Интересен и случай Никиты Петрова, человека другой, в чем-то противоположной поначалу, судьбы. Он был молодым диссидентом, одним из основателей "Мемориала", правозащитной общественной организации, созданной в эпоху гласности. Позднее этот радикальный демократ стал членом комиссии, назначенной Ельциным для подготовки показаний к суду над КПСС как преступной организацией, и получил доступ к секретным архивам органов безопасности, чем и не преминул воспользоваться в научных целях. Его последняя книга - биография председателя КГБ при Хрущеве Ивана Серова (Н.Петров. Первый председатель КГБ Иван Серов. - М.: Материк, 2005). Сегодня "Мемориал" представляет собой слабую тень прежней организации: за ним уже не стоят серьезные политические силы, это просто "остаточный" институт, финансируемый Западом и работающий в условиях полного равнодушия (если не враждебности) со стороны российского населения. Что касается исследований, то с середины 1990-х годов наиболее важные архивы были по большей части закрыты (так, из личных бумаг Сталина можно получить в день всего десяток страниц, ничтожную толику того, что накопилось за тридцать лет его правления); бюрократы среднего звена чинят всяческие препятствия изысканиям, которые могли бы бросить вызов новому национализму. Фактически, отмечает Петров, сейчас наблюдается очень слабый интерес к критическим исследованиям советского прошлого: разоблачение преступлений сталинского режима не производит на людей ни малейшего впечатления. Его главная работа о Ежове, написанная в соавторстве с немецким ученым Марком Янсеном, поразительный портрет человека и его времени, так и не нашла издателя в России. Неужели вся проблема в стоимости перевода? По мнению Петрова, дело объясняется, скорее, общественными настроениями, пронизанными безотчетной ностальгией по сталинизму. По его словам, в 1991 году нельзя было себе представить, что такие перемены в общественном сознании вообще возможны.
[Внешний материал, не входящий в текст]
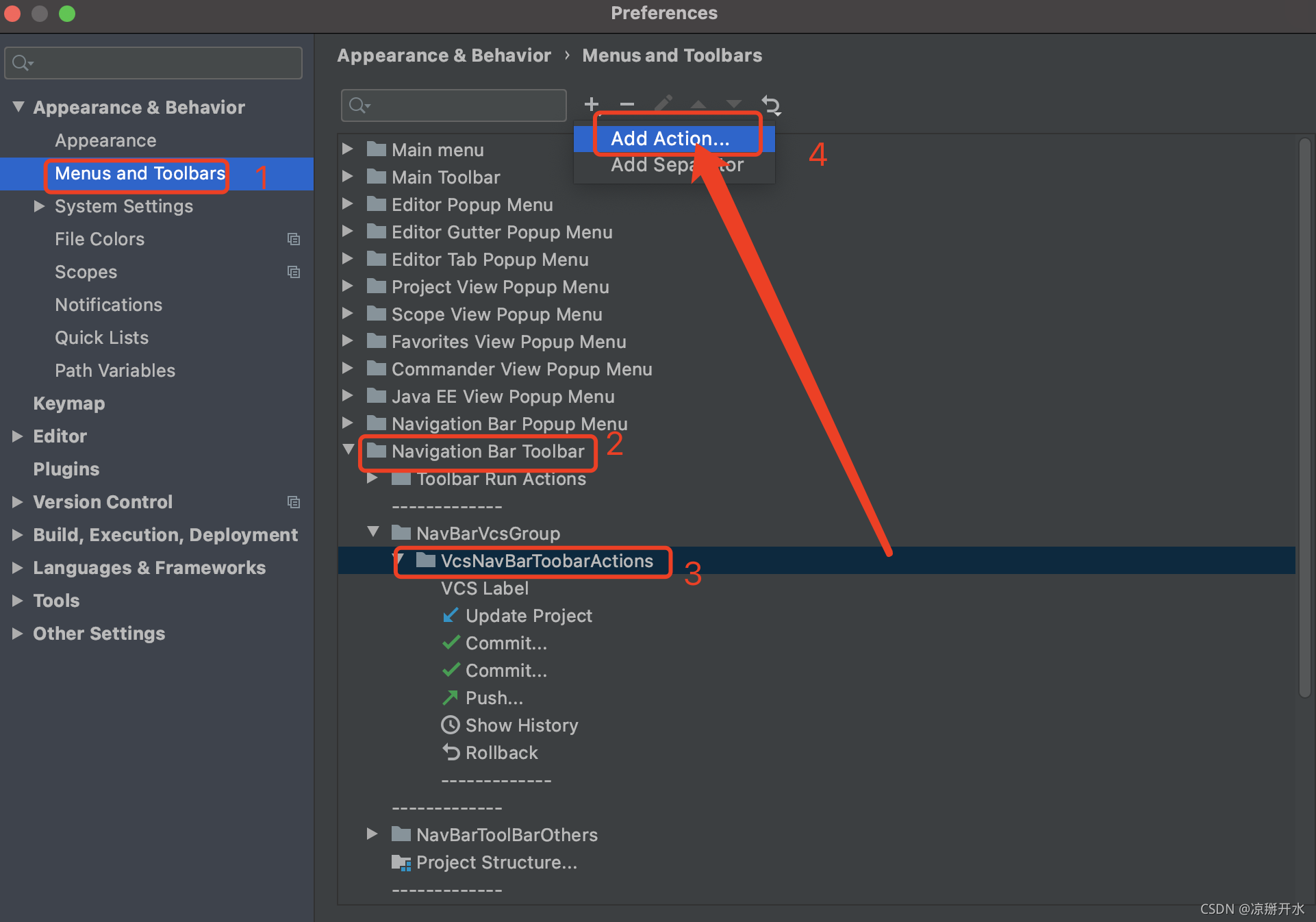Click the Show History clock icon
В экономическом, культурном и психологическом отношении российская интеллигенция была за последние пятнадцать лет отодвинута на задворки общественной жизни. Сам этот термин теперь отвергается теми, кому он представляется слишком нагруженным ассоциациями с общей идентичностью и революционным прошлым: многие современные мыслящие люди предпочли бы заменить подозрительный традиционный термин интеллигент неологизмом интеллектуал - словом со здоровой американской родословной, дабы нынешний свободомыслящий индивид мог отмежеваться от коллективных призраков прошлого. Такое отмежевание имеет долгую историю: оно восходит по меньшей мере к обличению радикальной интеллигенции в знаменитом сборнике "Вехи", который был своего рода симпозиумом литераторов, пытавшихся осмыслить опыт революции 1905 года; этих людей назвали бы сегодня неоконсерваторами, хотя тогда почти все они считались либералами. Ныне вопрос о самоидентификации интеллигенции стоит очень остро, но критические размышления о ее исторической роли можно найти преимущественно в либеральных журналах (см., например, дискуссию, развернувшуюся прошлой осенью в соответствующем номере "Неприкосновенного запаса"). Дело в том, что контекст этих размышлений изменился. События 1991 года (а, конечно, не 1905-1907 годов) были первой революцией, которую либералы могли назвать своей. Так как же себя чувствует политический либерализм сегодня?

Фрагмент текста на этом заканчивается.